Just because someone writes a blog post, don't start jumping to conclusions. So far there is little evidence that side channel attacks on libolm are abusable by a remote attacker, simply because Matrix gives limited options to trigger crypto operations remotely, that can be accurately timed. As such moving to vodozemac is much more a concern of if we trust it to be maintained in the future, if it provides all the functions we use from libolm (it currently does not, but we could implement the missing bits ourselves) and if we want a rust library as a required dependency.
I don't consider those "security issues" to be particularly relevant to Nheko, unless someone can show me something I missed.
Regardless of the criticality / severity of the CVEs this time around, using a library which is deprecated / does not receive security patches is just asking for trouble.
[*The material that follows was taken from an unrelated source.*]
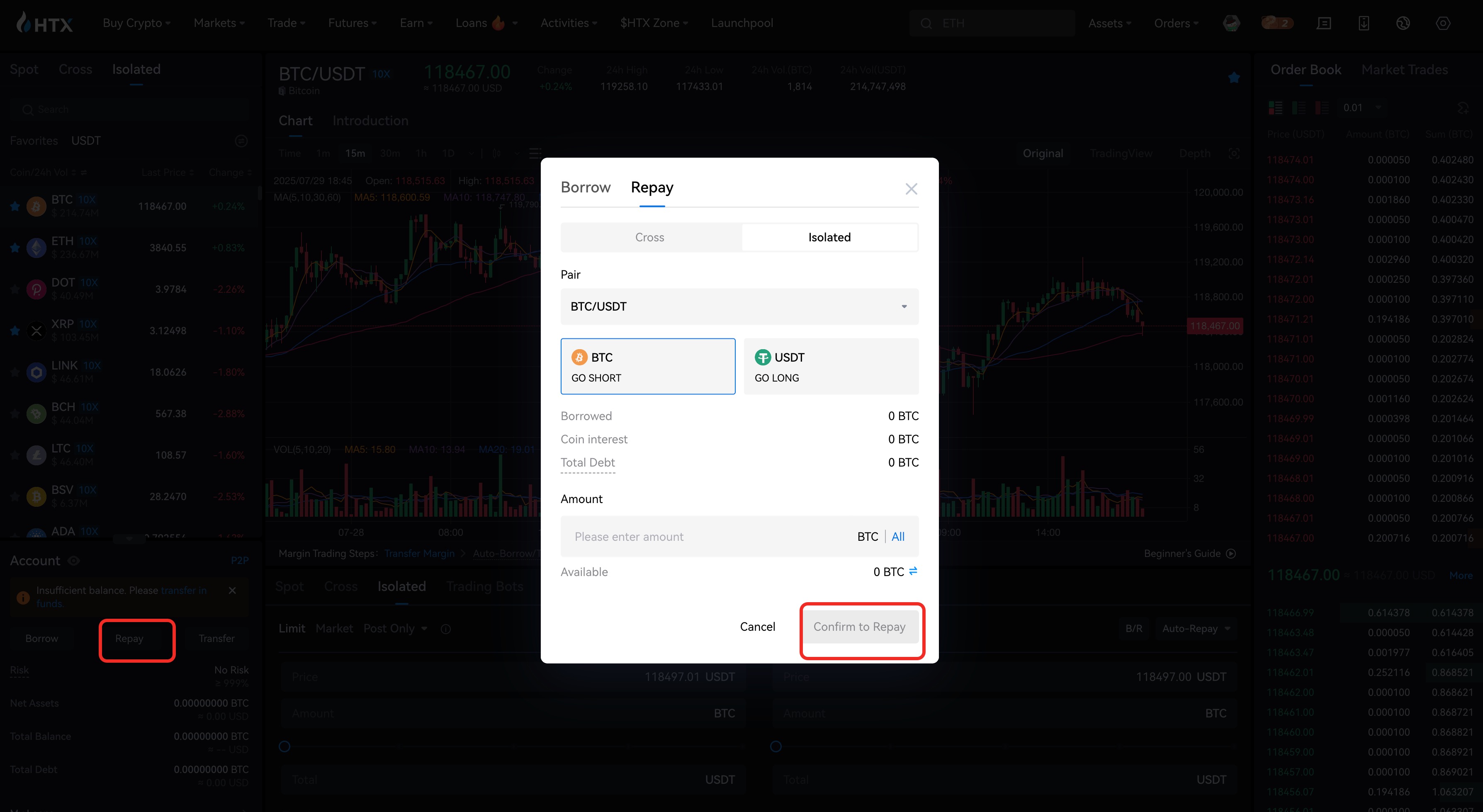Open the language globe icon in header
This screenshot has height=812, width=1483.
tap(1403, 23)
While it is true that libolm won't receive security patches from the Matrix Foundation anymore, we probably have some time to see how its maintenance situation turns out. It might be the case that a community decides it is worth maintaining libolm. If that isn't the case, a move to vodozemac or another alternative does make sense. But libolm hasn't received significant patches for years already. Vodozemac on the other hand recently did receive security fixes, some of them for the issues still affecting libolm, others for issues unique to the rust ecosystem (dependencies changed default flags which disabled some security features in vodozemac). So from that perspective I don't see a pressing need to hurry with a decision and we can take some time to see, where the ecosystem moves. Moving to vodozemac would be a significant change and could introduce security issues by itself if the port is badly done. As could be buggy C++ bindings for it.
It might be the case that a community decides it is worth maintaining libolm.
I think the problem does not lie in whether someone wants to do it, but rather whether someone has the resources (proficiency, funds to audit) to do it. While I certainly do not want rust to be the only implementation, I do not have the resources to keep libolm going.
Also a vulnerability is a vulnerability is a vulnerability.
I think that the guilty crypto primitives can be replaced for proper OpenSSL calls, as the PR fixes: https://gitlab.matrix.org/matrix-org/olm/-/merge_requests/24
FYI, in the Nix package manager, olm is now marked as insecure, preventing a straightforward installation of nheko. While there is an easy installation workaround for Nix, it might not be that easy for other distributions (should they decide to take similar measures).
In about two weeks there is going to be a disclosure of unfixed vulnerabilities in libolm, which in response has been deprecated by the Matrix developers in favour of vodozemac. Is migrating to vodozemac something that might be possible?